In practice, we maximize the log of the likelihood — taking the log turns the product into a sum, which is much easier to work with mathematically. Since log is a monotonically increasing function, the μ that maximizes log L(μ) is the same μ that maximizes L(μ).

The Answer: Just the Average

For exponential lifespans, taking the derivative of log L(μ) with respect to μ, setting it to zero, and solving gives a beautifully simple answer: the MLE estimate of μ is the sample mean — the average of all 200 observed lifespans. If the batteries averaged 480 hours in the test, the MLE estimate is 480 hours. This is not obvious — it's a mathematical result that happens to be intuitive. For other distributions, MLE gives more complex formulas.

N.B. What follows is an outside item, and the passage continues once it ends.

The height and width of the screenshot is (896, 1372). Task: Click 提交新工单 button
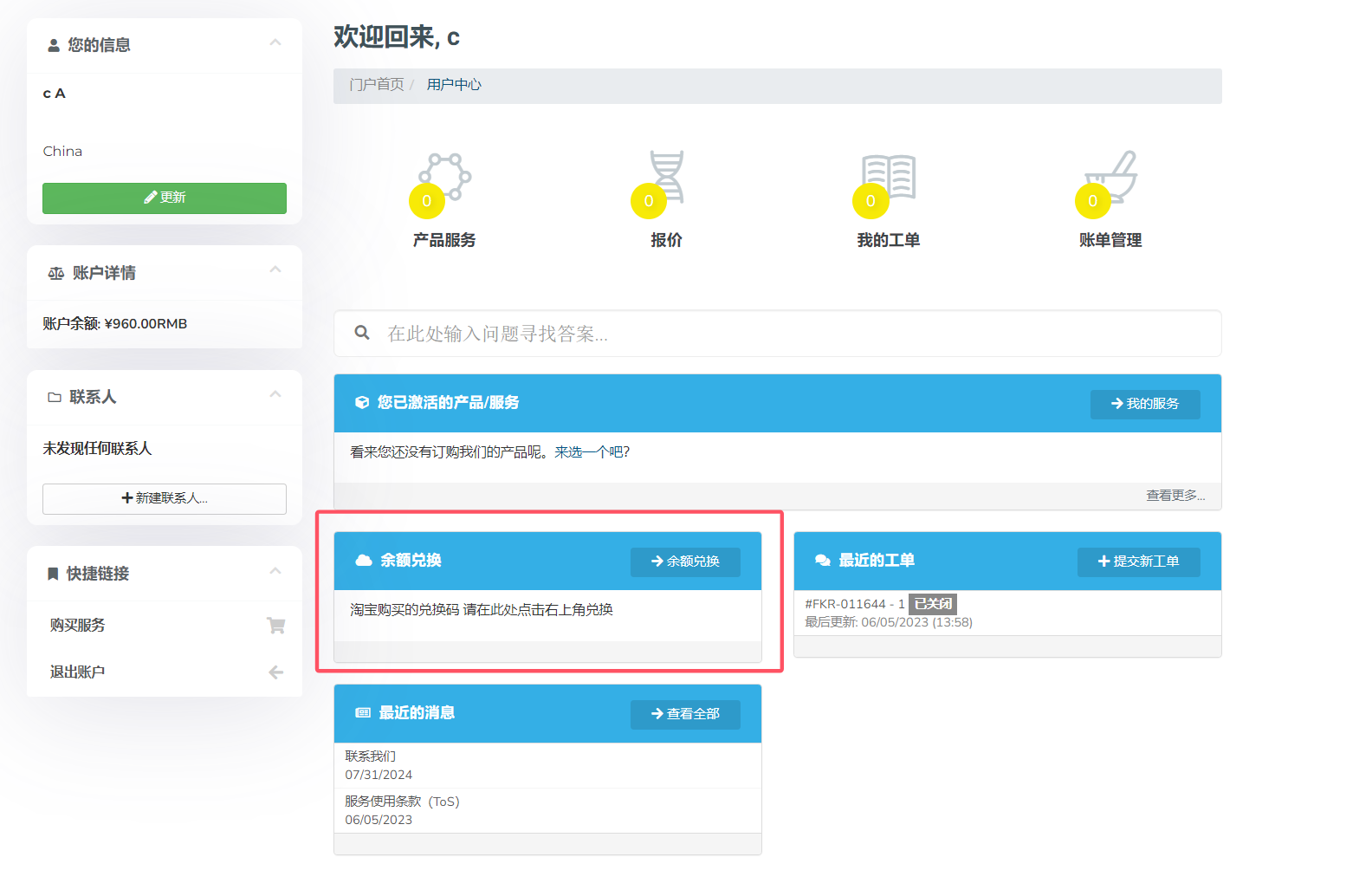(1138, 562)
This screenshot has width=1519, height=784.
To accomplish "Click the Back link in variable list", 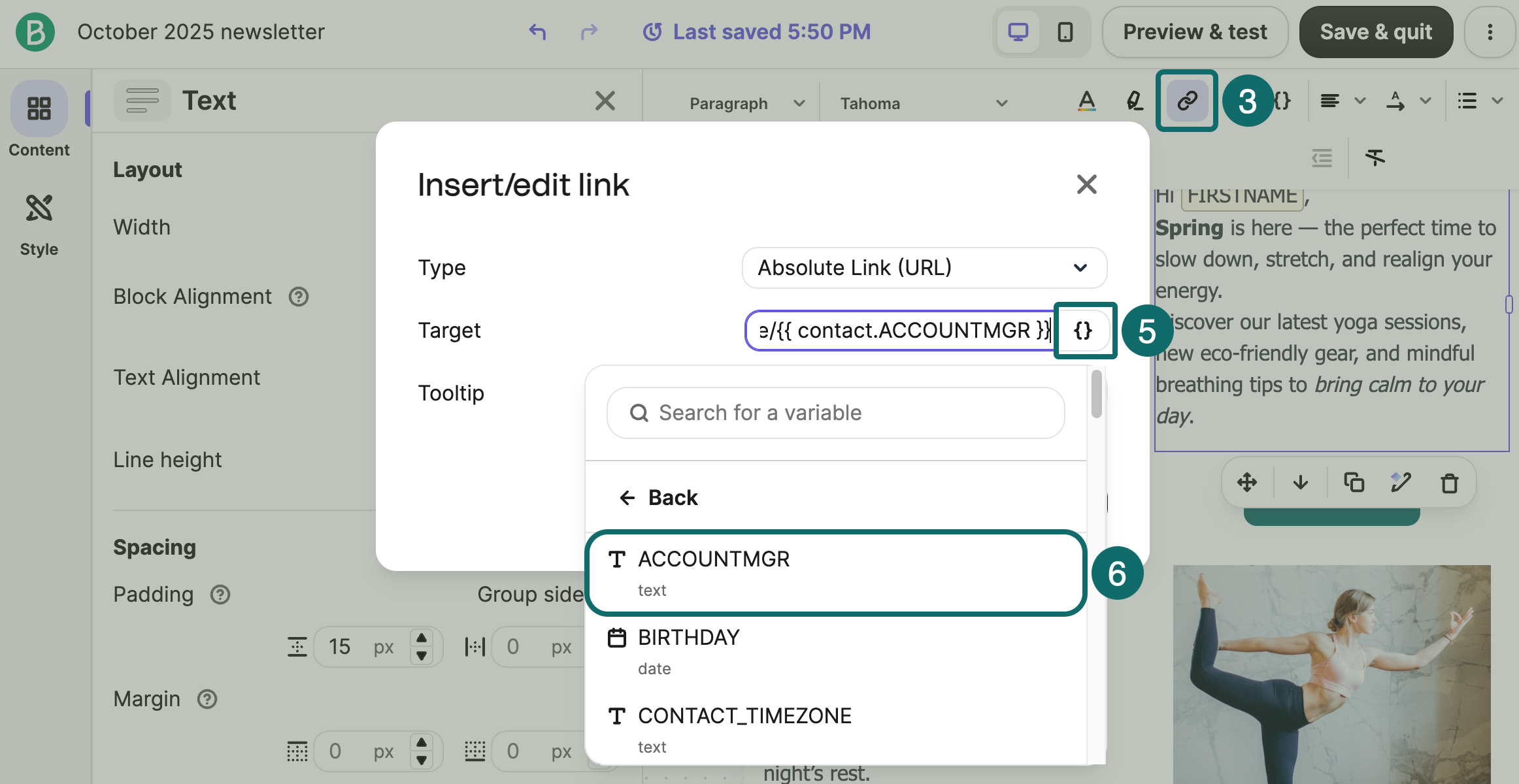I will pos(659,498).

MLE for exponential distribution: μ̂ = (x₁ + x₂ + ... + xₙ) / n = sample mean For our engineer: (sum of 200 battery lifespans) / 200

Why MLE Is the Right Method

MLE has three properties that make it the gold standard for estimation. It's consistent: as sample size increases, the MLE converges to the true parameter. It's efficient: among all unbiased estimators, MLE achieves the smallest possible variance for large samples — it extracts the most information from the data. And it's invariant: if you find the MLE of μ, then g(μ̂) is automatically the MLE of g(μ) — a convenient property when transforming between parameterizations.

Other Applications

MLE is the estimation method behind logistic regression (predicting whether an email is spam), survival analysis (modeling time to failure in medical studies), phylogenetic tree reconstruction (finding the most likely evolutionary history from DNA sequences), and speech recognition (fitting acoustic models to recorded speech). Whenever you need to fit a probabilistic model to observed data, MLE is typically the first method to reach for.

Conclusion

Maximum likelihood estimation answers the question "which model parameters best explain what we observed?" by finding the values that make the observed data most probable. For the battery engineer, it confirms that the sample mean is the right estimate — not by intuition, but by mathematical proof. For more complex models, MLE provides equally principled answers. It's the foundation of much of modern statistics: a systematic way to extract the most information possible from limited data.